Fascinating Subgroups in Homeschooling

While there are many different types of homeschoolers, there are certain subgroups in the homeschooling community that seem to generate a little extra buzz. For example, if you’ve ever wondered what the difference is between roadschoolers and worldschoolers or contemplated how your favorite TV star got her education, we’ve got you covered. Check out these four fascinating subgroups in the homeschooling community:

Roadschoolers
As the name suggests, roadschoolers take their schooling on the road. These are the folks who choose to live either part-time or full-time on the road in RVs or renovated vans. Roadschoolers often still use a traditional, structured curriculum as they have a mobile home to keep their schoolbooks. Some roadschoolers choose homeschooling to fit their life on the road, but others take up the nomadic lifestyle thanks to the flexibility of homeschooling.

Worldschoolers
Worldschoolers take the idea of roadschooling to the next level. These are the homeschoolers you see in a different country every other month. Whether living on a sailboat or hopping from one Airbnb to the next, worldschooling families often let their international surroundings guide their children’s education. Online curriculum like Monarch is a beloved option for AOP’s worldschooling families.

Curious to learn more about how worldschoolers live and educate? Check out our interview with The Wingin’ It Family, a traveling family that uses Monarch as they travel the globe with their two kids.

Competitive Athletes and Aspiring Performers
Homeschooled athletes and aspiring performers are certainly in their own subgroup of homeschoolers because the schedules they keep often force them into homeschooling, even if it’s not their first choice.

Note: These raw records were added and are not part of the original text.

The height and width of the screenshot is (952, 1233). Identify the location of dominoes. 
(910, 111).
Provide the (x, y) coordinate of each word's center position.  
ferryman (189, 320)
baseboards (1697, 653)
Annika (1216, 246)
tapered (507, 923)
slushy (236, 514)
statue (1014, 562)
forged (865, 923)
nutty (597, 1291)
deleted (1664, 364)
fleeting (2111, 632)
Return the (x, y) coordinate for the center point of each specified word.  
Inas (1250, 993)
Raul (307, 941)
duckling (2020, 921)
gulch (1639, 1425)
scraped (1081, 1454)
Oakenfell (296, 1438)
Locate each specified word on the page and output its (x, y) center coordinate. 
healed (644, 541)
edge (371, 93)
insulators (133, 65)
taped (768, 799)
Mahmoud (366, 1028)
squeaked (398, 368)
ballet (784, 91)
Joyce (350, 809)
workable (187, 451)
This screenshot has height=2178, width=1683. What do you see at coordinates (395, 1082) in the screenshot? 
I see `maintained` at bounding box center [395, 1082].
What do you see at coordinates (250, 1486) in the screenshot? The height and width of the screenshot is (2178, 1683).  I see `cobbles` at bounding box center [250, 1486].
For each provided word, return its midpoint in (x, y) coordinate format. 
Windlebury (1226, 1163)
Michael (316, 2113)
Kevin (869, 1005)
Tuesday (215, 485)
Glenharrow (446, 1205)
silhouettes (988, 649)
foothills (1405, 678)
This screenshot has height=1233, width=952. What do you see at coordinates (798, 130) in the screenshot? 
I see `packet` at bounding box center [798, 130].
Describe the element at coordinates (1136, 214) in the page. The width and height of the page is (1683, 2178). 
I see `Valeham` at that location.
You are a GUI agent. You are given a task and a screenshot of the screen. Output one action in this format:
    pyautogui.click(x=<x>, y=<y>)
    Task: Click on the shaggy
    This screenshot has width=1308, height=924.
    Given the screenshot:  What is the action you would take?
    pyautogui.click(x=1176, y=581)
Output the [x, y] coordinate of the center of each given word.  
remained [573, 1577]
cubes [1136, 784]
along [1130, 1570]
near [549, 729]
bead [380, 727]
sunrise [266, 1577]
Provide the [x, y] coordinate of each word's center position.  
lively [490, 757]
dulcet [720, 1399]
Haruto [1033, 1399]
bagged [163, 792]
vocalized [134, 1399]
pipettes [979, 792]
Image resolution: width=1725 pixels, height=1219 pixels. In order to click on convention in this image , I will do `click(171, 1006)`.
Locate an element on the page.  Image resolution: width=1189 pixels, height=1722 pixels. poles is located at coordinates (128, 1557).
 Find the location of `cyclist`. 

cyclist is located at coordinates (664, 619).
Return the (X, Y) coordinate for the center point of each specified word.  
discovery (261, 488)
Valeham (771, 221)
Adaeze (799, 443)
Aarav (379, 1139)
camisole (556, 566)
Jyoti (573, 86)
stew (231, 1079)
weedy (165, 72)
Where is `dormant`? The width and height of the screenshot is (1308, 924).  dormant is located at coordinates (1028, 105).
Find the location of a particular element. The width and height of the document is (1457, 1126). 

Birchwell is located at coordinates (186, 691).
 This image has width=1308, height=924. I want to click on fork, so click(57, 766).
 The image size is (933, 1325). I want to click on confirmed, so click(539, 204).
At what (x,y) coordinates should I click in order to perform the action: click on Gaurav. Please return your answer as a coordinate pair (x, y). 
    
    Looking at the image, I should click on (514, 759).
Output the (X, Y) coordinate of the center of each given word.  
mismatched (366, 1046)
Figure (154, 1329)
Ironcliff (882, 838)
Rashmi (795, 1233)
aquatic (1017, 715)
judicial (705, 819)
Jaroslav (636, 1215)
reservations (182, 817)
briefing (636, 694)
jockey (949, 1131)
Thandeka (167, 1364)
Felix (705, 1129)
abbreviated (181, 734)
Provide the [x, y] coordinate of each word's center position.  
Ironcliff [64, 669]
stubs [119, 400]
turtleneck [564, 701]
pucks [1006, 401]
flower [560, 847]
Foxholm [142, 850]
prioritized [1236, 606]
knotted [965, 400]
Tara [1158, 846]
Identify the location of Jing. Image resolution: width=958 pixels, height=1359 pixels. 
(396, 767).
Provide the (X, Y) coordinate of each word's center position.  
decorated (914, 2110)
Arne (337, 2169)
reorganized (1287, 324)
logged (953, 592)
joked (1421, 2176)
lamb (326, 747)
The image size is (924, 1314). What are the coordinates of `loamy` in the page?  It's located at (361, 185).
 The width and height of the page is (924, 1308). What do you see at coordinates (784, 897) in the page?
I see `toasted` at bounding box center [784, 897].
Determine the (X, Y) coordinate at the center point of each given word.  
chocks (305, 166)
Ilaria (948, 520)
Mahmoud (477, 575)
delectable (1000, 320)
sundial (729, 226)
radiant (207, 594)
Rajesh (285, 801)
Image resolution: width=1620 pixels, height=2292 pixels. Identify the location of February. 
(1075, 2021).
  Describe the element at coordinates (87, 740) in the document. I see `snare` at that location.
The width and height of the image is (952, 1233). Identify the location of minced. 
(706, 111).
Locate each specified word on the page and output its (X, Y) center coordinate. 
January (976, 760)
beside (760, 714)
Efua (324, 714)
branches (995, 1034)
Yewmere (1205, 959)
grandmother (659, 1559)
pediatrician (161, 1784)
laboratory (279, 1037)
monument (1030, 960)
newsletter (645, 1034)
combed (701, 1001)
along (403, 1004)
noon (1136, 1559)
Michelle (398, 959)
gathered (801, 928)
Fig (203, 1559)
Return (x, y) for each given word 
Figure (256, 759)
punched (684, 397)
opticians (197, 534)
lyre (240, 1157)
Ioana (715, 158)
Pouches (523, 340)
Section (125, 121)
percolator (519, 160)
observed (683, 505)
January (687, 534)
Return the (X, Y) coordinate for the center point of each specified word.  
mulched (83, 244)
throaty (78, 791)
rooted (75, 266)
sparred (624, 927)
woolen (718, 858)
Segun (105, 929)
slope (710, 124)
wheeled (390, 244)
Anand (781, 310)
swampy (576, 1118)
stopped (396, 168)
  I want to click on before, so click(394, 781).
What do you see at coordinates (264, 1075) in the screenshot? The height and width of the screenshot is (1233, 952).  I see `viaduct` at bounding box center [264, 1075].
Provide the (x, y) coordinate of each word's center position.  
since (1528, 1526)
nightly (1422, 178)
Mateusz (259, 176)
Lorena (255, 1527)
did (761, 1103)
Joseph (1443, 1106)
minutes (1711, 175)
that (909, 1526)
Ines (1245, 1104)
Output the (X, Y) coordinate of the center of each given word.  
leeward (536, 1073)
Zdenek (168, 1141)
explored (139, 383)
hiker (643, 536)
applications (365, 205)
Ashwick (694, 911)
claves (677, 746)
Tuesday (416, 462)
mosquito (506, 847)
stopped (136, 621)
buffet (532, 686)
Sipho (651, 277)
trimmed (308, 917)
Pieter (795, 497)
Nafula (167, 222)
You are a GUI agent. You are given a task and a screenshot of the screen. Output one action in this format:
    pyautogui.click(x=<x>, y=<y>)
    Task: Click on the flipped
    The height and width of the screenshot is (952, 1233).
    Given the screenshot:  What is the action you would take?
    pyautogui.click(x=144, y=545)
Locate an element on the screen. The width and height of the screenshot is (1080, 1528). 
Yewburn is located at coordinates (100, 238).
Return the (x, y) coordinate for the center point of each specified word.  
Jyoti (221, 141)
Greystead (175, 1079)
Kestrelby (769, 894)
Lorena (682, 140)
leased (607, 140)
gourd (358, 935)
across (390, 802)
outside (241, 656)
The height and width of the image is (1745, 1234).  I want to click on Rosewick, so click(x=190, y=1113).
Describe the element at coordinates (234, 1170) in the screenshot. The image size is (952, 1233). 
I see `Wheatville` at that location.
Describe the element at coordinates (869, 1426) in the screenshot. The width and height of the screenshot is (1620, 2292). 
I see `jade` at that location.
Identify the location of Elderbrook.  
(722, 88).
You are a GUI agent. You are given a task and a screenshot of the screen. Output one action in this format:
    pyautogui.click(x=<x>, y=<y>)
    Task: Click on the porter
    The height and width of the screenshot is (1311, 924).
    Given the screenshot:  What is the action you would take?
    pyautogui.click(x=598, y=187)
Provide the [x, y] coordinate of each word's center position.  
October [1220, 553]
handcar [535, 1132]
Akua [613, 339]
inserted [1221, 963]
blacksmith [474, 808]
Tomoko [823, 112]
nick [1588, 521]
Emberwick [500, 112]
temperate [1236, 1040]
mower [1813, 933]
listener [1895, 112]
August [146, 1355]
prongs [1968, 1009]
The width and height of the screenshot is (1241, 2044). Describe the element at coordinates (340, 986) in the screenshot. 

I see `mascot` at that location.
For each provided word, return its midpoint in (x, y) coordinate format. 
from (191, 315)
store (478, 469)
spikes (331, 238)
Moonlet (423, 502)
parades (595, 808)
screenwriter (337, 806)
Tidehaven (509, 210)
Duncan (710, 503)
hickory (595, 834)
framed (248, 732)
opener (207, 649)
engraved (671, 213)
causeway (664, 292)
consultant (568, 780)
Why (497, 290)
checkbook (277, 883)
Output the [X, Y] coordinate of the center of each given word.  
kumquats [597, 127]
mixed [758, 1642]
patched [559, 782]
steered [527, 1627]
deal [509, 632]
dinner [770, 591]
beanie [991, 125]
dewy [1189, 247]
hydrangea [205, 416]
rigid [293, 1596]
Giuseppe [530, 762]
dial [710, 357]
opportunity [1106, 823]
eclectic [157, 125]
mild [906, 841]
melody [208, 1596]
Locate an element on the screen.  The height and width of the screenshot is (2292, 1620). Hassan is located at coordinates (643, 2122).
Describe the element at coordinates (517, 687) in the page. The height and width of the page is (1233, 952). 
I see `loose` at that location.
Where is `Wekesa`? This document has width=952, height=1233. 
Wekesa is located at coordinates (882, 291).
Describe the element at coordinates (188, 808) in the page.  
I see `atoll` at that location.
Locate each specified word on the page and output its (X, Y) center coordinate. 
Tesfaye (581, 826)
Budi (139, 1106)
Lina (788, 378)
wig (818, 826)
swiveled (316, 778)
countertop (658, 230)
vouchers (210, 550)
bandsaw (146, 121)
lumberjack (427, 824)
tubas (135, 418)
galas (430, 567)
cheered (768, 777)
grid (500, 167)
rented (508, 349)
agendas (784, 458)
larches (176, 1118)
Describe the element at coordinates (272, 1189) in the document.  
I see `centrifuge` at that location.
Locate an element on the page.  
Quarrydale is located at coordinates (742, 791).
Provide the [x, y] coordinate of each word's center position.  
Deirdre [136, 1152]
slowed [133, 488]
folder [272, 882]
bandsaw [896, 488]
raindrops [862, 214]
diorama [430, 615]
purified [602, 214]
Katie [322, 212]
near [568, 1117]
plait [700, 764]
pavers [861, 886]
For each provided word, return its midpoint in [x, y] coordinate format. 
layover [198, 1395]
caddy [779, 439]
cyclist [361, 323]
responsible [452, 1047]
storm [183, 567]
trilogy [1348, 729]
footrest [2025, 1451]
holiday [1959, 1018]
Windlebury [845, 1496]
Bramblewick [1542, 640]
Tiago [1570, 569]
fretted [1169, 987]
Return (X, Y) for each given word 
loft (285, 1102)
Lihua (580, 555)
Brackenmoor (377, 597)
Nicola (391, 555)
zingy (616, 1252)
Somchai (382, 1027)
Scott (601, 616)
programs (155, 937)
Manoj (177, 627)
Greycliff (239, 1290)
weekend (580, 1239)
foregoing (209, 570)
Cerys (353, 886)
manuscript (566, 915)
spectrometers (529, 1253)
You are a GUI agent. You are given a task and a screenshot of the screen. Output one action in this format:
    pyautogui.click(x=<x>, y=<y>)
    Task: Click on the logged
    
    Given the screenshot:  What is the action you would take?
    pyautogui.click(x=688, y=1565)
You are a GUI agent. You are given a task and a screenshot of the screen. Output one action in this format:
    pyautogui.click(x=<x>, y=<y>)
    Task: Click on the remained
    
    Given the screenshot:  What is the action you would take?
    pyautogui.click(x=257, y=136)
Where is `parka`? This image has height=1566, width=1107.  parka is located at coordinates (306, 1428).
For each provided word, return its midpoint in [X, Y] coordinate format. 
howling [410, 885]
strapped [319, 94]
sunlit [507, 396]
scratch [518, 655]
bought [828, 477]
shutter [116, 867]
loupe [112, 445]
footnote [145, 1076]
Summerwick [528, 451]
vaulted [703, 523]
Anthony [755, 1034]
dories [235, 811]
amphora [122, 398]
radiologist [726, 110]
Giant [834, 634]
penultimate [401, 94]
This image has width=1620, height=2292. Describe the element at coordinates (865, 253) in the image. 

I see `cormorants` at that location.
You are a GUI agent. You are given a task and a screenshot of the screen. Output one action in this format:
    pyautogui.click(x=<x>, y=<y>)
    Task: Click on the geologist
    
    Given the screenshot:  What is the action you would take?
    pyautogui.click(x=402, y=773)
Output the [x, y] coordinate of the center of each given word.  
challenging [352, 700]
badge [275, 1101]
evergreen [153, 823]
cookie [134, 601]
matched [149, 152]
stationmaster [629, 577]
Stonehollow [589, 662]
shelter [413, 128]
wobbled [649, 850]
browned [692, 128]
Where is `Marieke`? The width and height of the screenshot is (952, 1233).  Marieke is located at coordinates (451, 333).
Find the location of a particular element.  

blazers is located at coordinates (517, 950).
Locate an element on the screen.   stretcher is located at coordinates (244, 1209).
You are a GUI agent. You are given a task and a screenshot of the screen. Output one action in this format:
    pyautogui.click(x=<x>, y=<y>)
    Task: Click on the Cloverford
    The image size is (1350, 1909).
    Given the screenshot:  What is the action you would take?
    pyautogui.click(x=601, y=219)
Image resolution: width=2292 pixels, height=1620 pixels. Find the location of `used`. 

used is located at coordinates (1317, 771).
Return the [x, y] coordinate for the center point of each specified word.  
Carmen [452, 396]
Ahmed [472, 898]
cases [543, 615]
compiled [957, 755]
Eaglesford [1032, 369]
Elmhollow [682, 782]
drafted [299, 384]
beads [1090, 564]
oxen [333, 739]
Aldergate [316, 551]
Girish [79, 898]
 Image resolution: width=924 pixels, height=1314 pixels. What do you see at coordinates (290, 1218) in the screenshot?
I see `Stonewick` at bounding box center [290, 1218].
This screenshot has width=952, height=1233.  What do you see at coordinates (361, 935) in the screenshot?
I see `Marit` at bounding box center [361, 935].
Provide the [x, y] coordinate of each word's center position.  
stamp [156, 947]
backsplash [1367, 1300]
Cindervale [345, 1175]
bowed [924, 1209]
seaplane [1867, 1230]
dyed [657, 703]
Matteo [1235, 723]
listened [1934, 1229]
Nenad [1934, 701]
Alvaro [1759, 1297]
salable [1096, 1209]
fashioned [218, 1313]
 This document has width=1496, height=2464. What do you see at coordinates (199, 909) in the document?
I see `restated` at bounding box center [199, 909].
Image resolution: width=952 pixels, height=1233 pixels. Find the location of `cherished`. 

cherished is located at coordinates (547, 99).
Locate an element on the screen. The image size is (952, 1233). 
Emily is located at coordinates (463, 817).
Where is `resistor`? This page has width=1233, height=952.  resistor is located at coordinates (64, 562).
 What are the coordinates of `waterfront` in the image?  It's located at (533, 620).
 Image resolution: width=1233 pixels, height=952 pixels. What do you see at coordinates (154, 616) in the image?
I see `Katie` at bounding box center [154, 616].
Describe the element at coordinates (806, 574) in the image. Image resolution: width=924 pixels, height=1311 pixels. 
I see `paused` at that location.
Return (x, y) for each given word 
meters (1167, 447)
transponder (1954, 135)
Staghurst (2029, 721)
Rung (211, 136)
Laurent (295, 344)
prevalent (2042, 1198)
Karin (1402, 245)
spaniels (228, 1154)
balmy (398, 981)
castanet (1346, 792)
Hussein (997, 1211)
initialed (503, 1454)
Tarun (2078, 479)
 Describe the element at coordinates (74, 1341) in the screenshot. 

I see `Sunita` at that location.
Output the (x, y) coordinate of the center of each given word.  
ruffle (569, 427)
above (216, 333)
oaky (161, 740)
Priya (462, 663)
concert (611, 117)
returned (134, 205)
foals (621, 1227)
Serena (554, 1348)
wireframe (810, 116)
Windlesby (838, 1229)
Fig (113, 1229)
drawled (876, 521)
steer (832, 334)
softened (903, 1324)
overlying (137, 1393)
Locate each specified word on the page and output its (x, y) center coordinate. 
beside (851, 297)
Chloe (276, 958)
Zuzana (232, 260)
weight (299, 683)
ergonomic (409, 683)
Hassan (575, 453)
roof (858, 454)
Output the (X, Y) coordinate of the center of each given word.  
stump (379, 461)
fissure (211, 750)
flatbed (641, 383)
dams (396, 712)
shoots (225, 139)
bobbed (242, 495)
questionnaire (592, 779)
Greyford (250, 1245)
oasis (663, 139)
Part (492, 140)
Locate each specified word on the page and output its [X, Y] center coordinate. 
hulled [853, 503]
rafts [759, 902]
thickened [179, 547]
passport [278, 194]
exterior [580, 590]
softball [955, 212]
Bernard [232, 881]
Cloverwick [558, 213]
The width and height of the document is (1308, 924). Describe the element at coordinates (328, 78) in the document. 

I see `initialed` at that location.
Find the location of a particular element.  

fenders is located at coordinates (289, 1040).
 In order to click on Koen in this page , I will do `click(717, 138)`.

Many homeschoolers, including Olympic athletes, gold medalists, actors, and singers have chosen an option like Alpha Omega Academy for its accreditation and NCAA approved courses.

Unschoolers
Unschoolers take student-led learning to the extreme. Unschooling encourages parents to follow the student’s interests and curiosities rather than sticking to specific curriculum. This group comes in varying degrees of intensity: from the parents who simply allow students to pick projects that fit their interests to the parents who throw out structured learning completely.

While unschoolers are often caricaturized as being wild and undisciplined, this is rarely the case. After all, most states require some structured learning, and at the heart of unschooling lies a noble philosophy that can be applied to a more traditional homeschooling approach. In the end, it’s about intentionality in assessing and pursuing the child’s interests and curiosities.